米調査会社ガートナーが、セキュリティ運用の未来について2つの数字を示しました。2026年8月にITmediaが報じた予測です。

1つ目は効率化です。AIが広範に導入されたSOCでは、2028年までに人手によるインシデント対応が30%減る見通しだとしています。減るのは人員そのものではなく、人が手を動かす対応作業です。ここは読み違えやすい点です。

2つ目はリスクです。同じ2028年までに、エージェントベースのアタックサーフェス(攻撃対象領域)により、リスクが25%以上増えると指摘しています。ガートナーはあわせて、セキュリティリーダーの優先事項としてIAM強化へのAI投資などを挙げました。

なぜ難しい・何がすごいか

この予測の核心は、「30%減」と「25%増」が同時に来る点にあります。片方だけなら話は単純です。守りが楽になるなら人を別の仕事に回せばいい。リスクが増えるなら守りを厚くすればいい。ところが両方が同時に起きます。

構図はこうです。守る側はAIで定型作業を自動化し、手が空きます。同時に、業務に入り込んだAIエージェント自体が新しい攻撃の入口になります。守る側の武器と、攻められる場所が、同じAIから生まれる。だから「3割楽になるから安心」とも「リスクが増えるから危険」とも一言では片付けられません。空いた手をどこへ振り向けるか。

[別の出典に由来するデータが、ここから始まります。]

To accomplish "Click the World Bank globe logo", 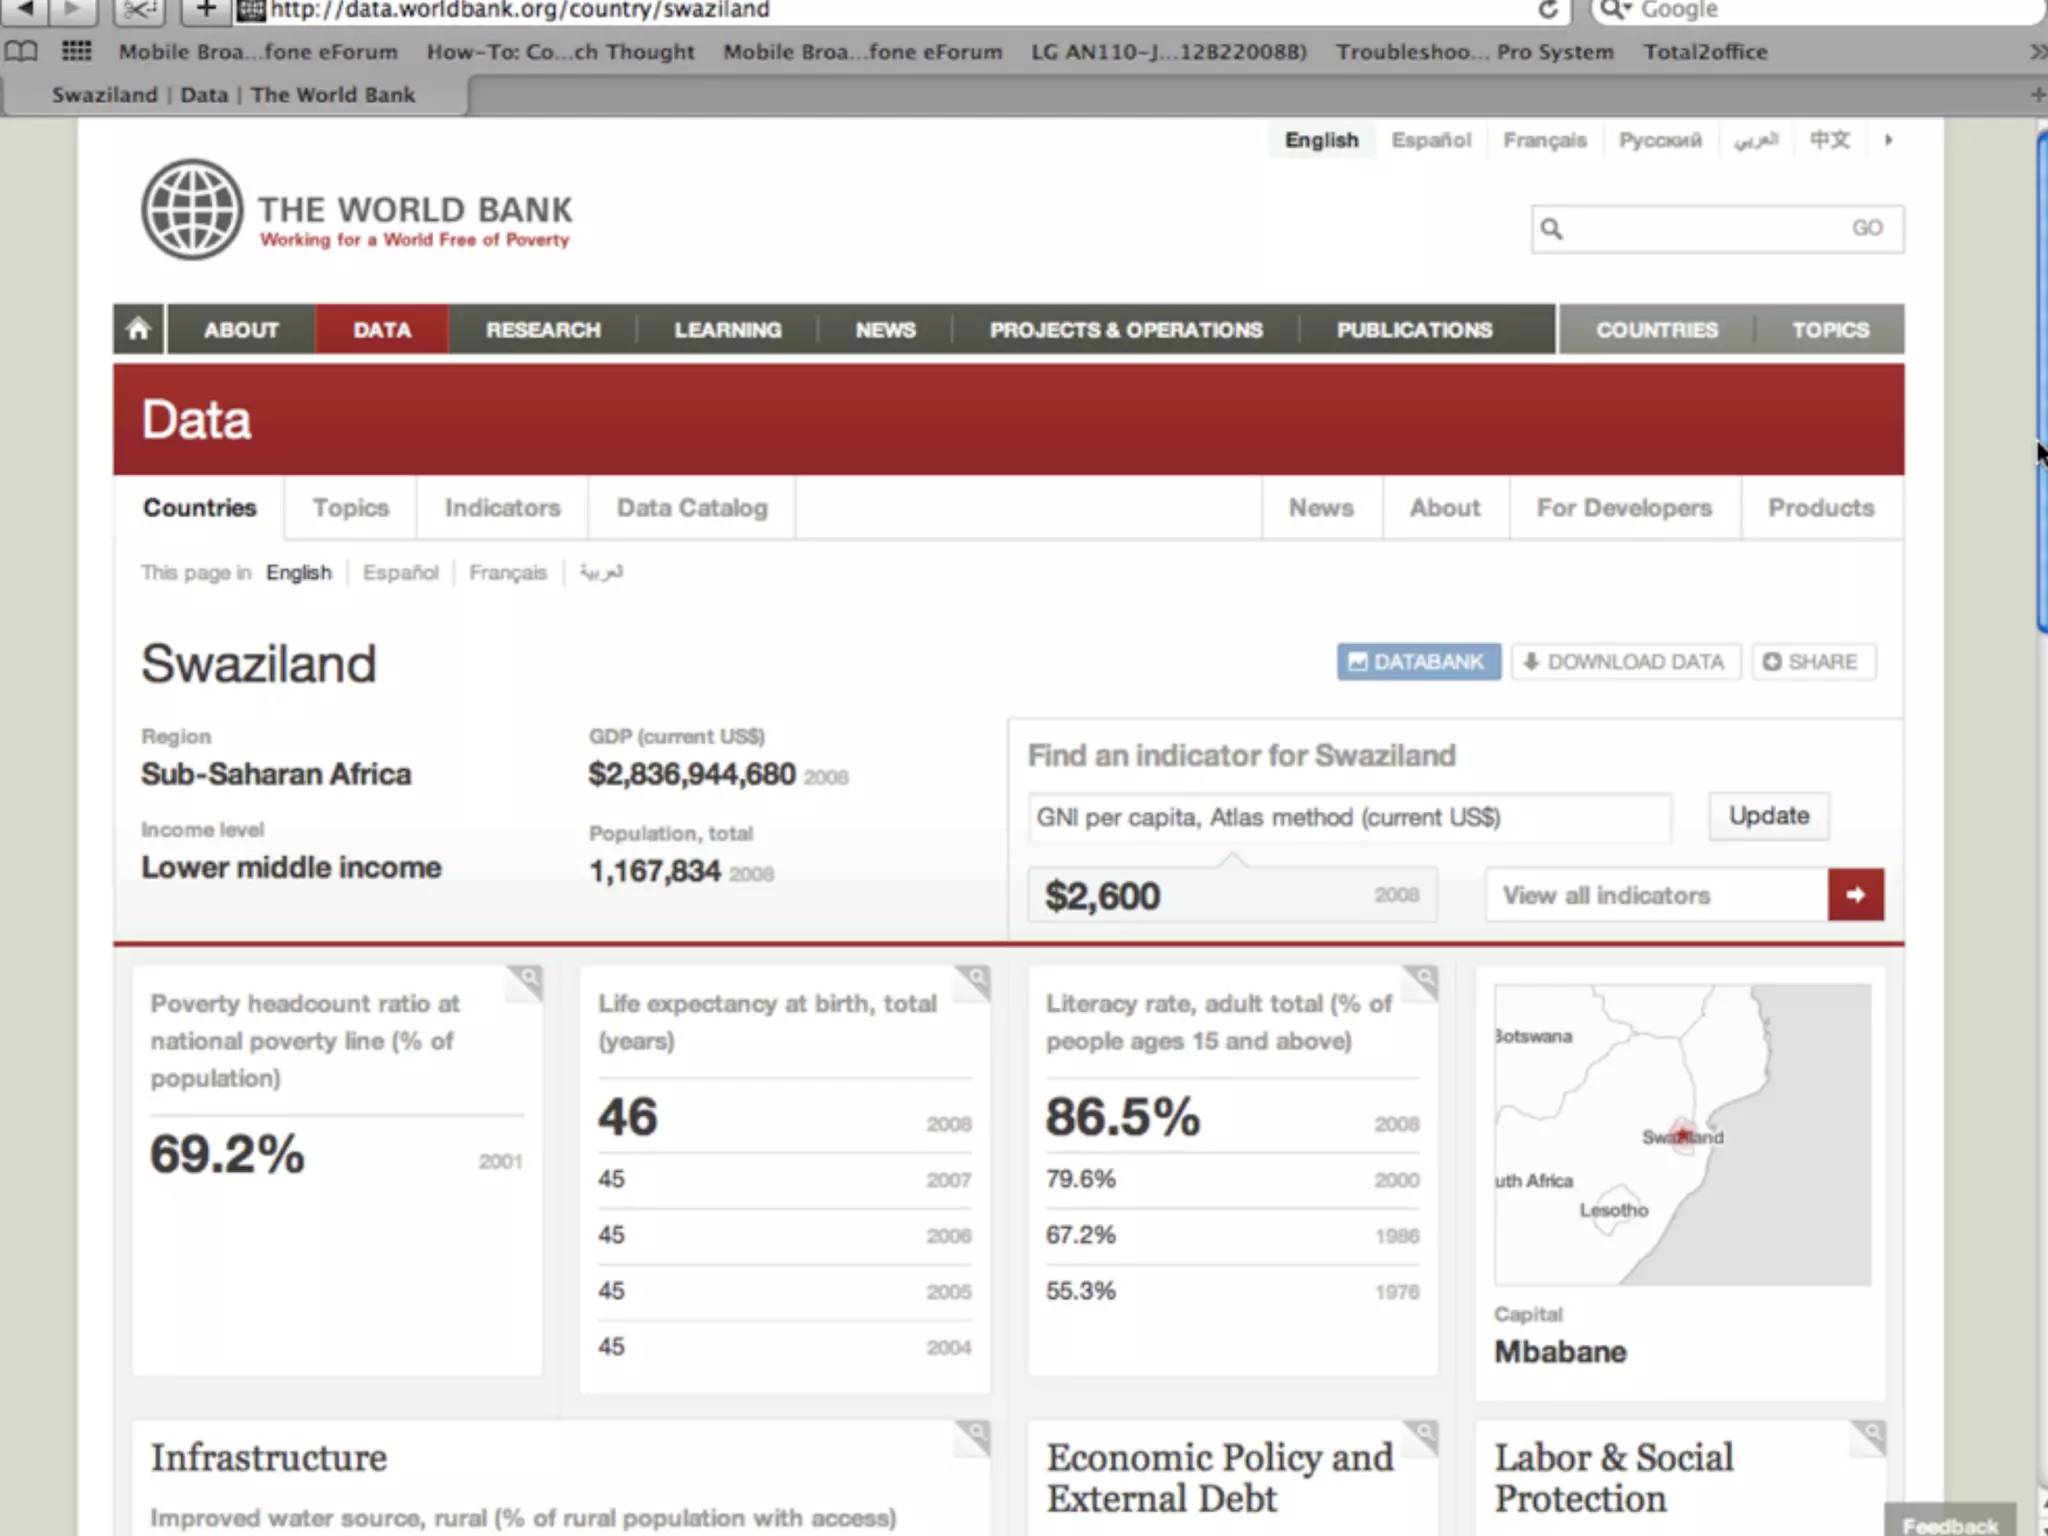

そこが問われる予測です。

用語ミニ辞典

  • SOC(セキュリティオペレーションセンター): 企業のシステムを監視し、攻撃の兆候を見つけて対処する専門チーム・拠点です。
  • インシデント対応: 不正アクセスやマルウェア感染などの事故が起きたときの、調査・封じ込め・復旧の一連の作業を指します。
  • アタックサーフェス(攻撃対象領域): 攻撃者が足がかりにできる入口の総体です。システムや接続点が増えるほど広がります。
  • IAM(アイデンティティ・アクセス管理): 「誰(何)が、どこに、どこまでアクセスしてよいか」を管理する仕組みです。

技術者向けの深掘り

注目すべきは、優先事項としてIAM強化へのAI投資が挙がっている点です。エージェントベースのアタックサーフェスという言葉と並べると、つながりが見えてきます。AIエージェントは人に代わって認証を通り、権限を持ち、システム間を横断します。アクセスする主体が人間以外に増える。管理すべきIDの数と種類が膨らむわけです。

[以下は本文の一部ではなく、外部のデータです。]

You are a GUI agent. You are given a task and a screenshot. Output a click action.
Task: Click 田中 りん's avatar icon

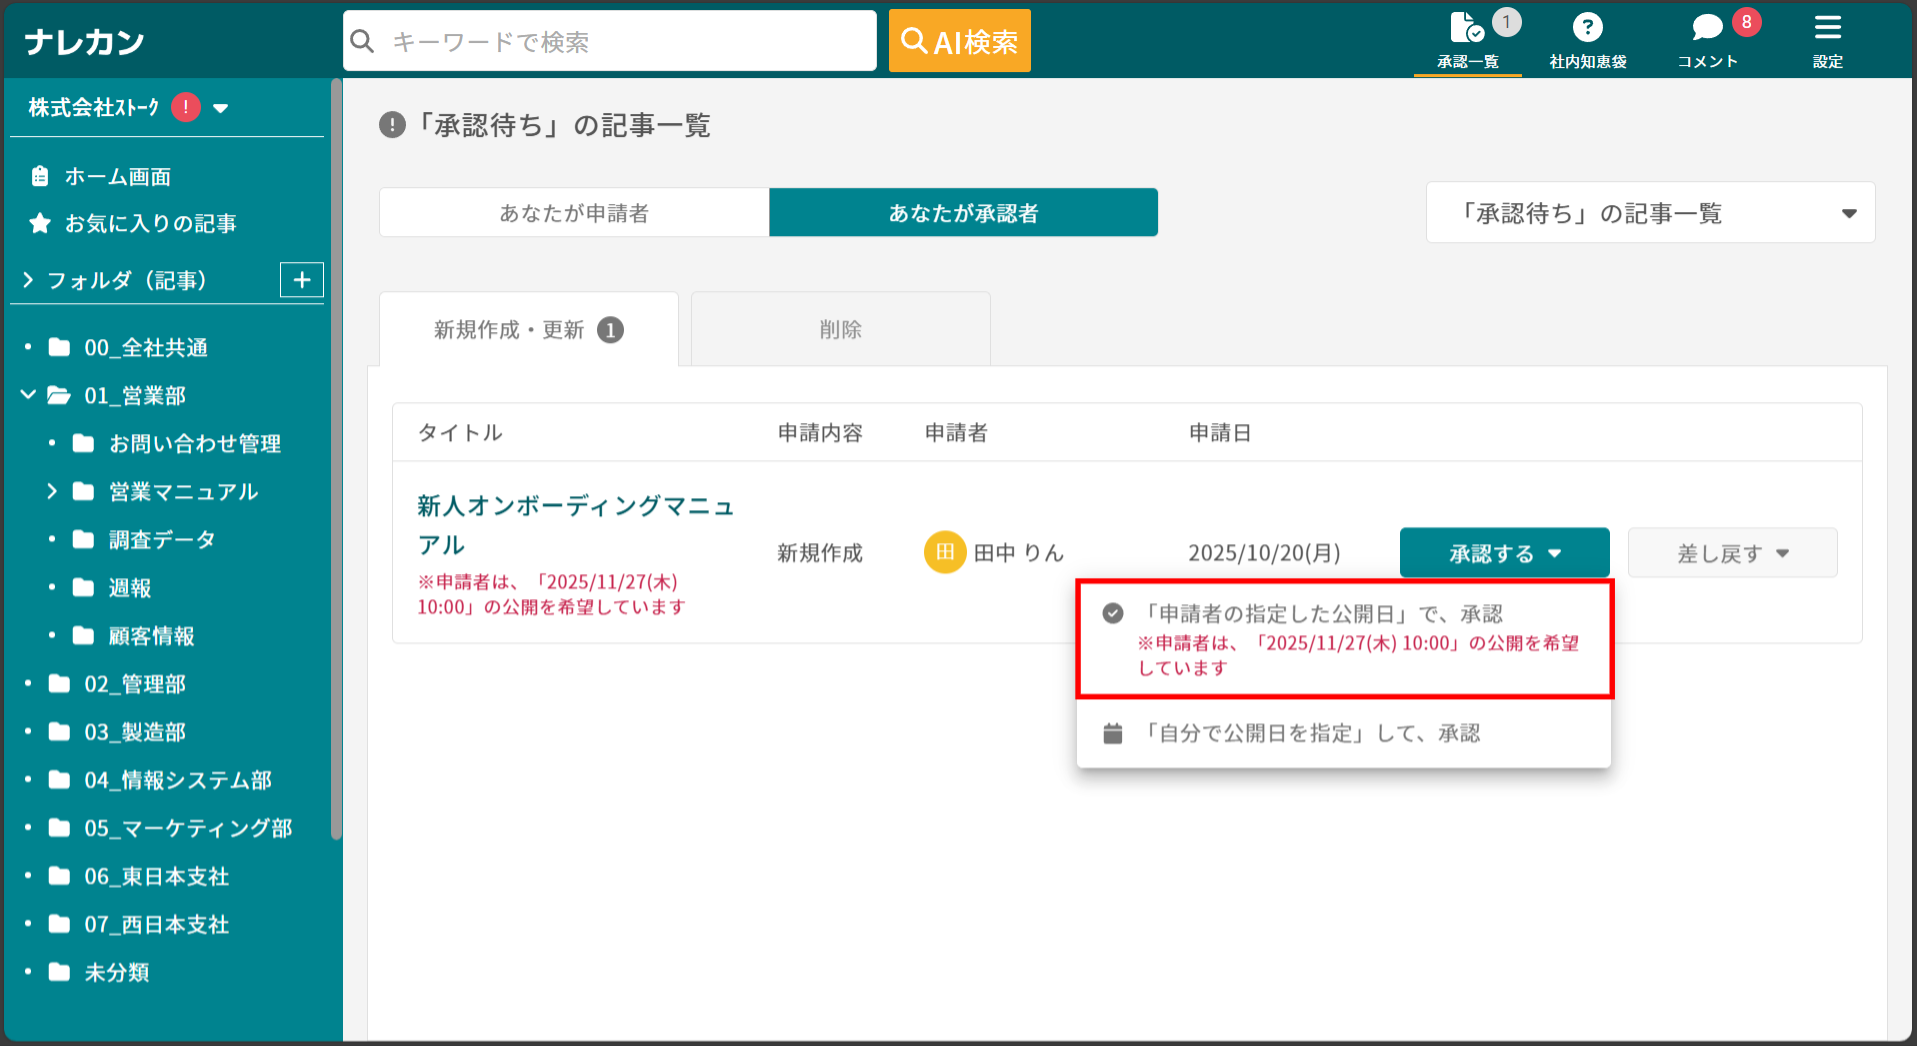944,552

「30%減」の対象は、あくまで人手による対応作業です。アラートのトリアージや定型的な初動がAIに置き換わっていく、という読み方が素材に忠実です。SOCの人員削減率を示した数字ではありません。自動化で浮いた工数を、増えていくエージェントのID・権限管理に回せるかが、運用設計の焦点になります。

これは自分に関係ある?

  • AIやテックの動向が気になる人: 「AIがセキュリティの人を減らす」という単純な話とは違います。減るのは作業で、増えるのはリスクです。この読み分けを知っておくと、同種のニュースを読み違えません。
  • AI専門ではないエンジニア: 自分が組み込むAIエージェントが、そのまま攻撃の入口になり得ます。エージェントに渡す権限やアクセス範囲は最小にしておくのが安全側です。
  • セキュリティ・情シスに近い人: 2028年という期限つきの予測です。IAMまわりの投資計画を見直す材料になります。